Because I like things that aren’t good for me.
I like drinking alcohol, eating sweets, procrastinating, couch-potatoing, browsing the Victoria’s Secrets catalog, etc. And the only thing that will keep me from indulging in these things is to avoid indulging in these things. In other words, I have to face my tendencies and choose a better alternative. I have to fight the discomfort of resisting in order to enjoy the comfort of resisting. Funny how that works.
This principle pretty much applies to every uncomfortable experience in life. The only way to deal with it is to, well, deal with it – to get our hands dirty in order to clean the gunk out of our life.
From my work in hospice, I know that the only way to heal grief is to grieve. We can’t avoid it. We can’t deny it. We must simply deal with it.

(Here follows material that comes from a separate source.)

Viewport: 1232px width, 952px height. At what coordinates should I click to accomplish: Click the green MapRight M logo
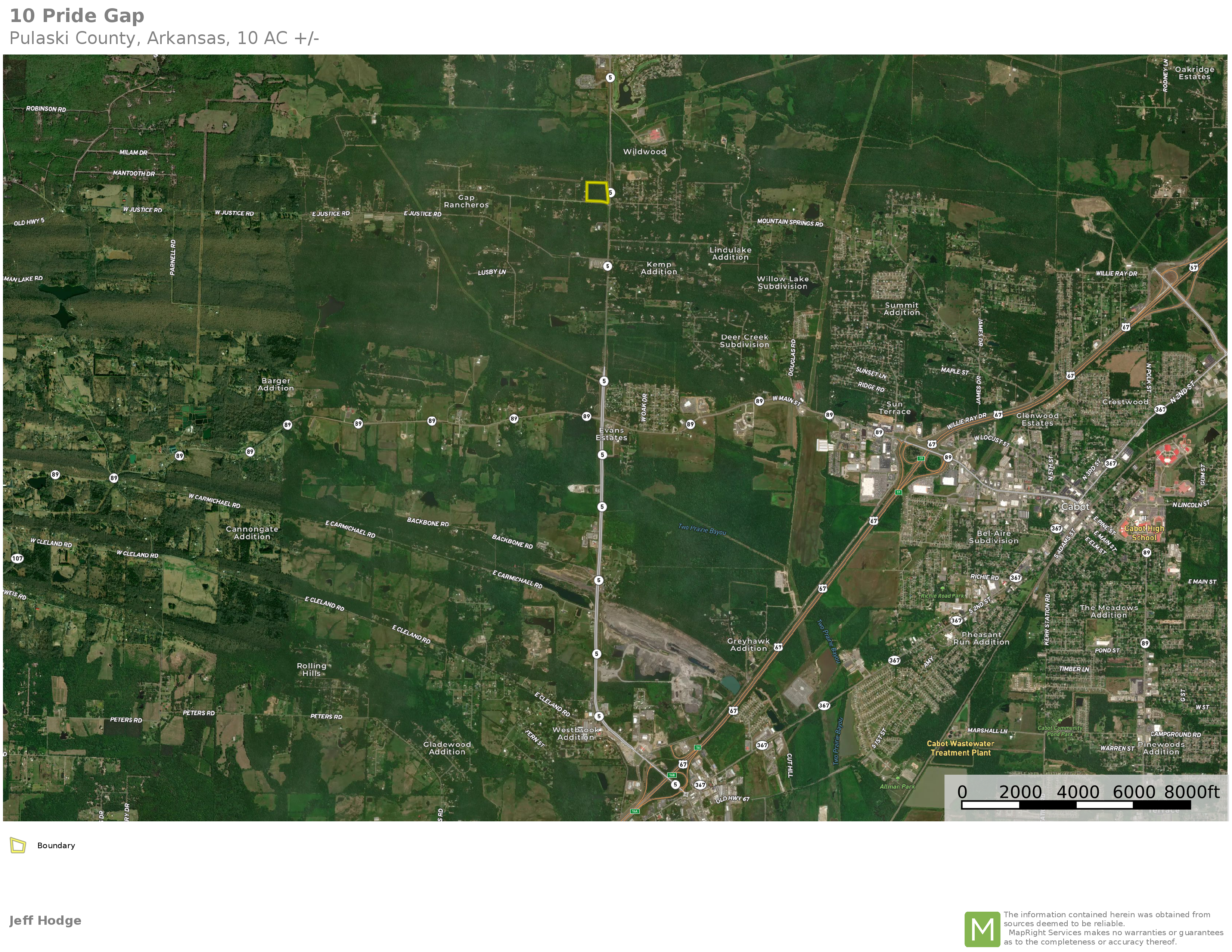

I know that in order to enjoy our later years, without needing a chair that lifts us to our feet, we must eat right and exercise. We can’t just think about exercising. And we can’t sit in McDonald’s and watch the people at Whole Foods. We must just do it. Nike was onto something.
And I know that whether dealing with personal relationships, work relationships, or the duties in our job, we need to get our hands dirty. When things get uncomfortable, we must deal with the discomfort rather than trying to pretend it will get better on its own.
While speaking to a group of hospice leaders recently, someone said that their greatest challenge in leadership is the difficult conversations they must have with people who are not performing the way they should. This is one of the tough aspects of leadership. And yet, everyone in the audience agreed that most of these difficult conversations are made even more difficult because they weren’t dealt with earlier.
So, if we can agree that to stay clean, or well functioning in life, we need to deal with the challenges head on, then here are a few suggestions for getting our hands dirty.
Acknowledge the Source of the Discomfort. Sometimes our discomfort comes from someone or somewhere else. But often, it comes from us by the way we see the world or a particular situation. We must be careful to see the reality rather than what we think is happening so that we understand the true source of the discomfort.
Speak Your Discomfort. When we are challenged or uncomfortable, it helps to verbalize the discomfort. When we can share our emotions with others, it allows us to regulate the emotional pressure cooker inside us so that we don’t erupt from holding everything in. It’s not about spewing on everyone all the time but making sure we have outlets to express ourselves.
Face the Challenge. If you have a tense relationship at work or you are struggling with addictive tendencies, the more you avoid them, the worse they get. Own up to the struggle and do whatever it takes to face it. Talk to the person who challenges you, in a compassionate way, and look for ways to heal the tension. Get help for addictions rather than letting them run, and perhaps ruin, your life.
Always Seek Balance. A short fuse is short because it’s been burning too long. We need replenishment to deal with the daily fires in our lives. You can balance the stress in your life in many ways. Humor, meditation, exercise, and prayer are just a few. Whatever replenishes you is what you need to pursue, on a regular basis, to keep yourself balanced.
Getting our hands dirty is not really dirty business. Instead, it’s a way to clean our lives of the gunk that negatively affects our functioning. By regularly getting your hands dirty, you can deal with the dirt rather than wallowing in it.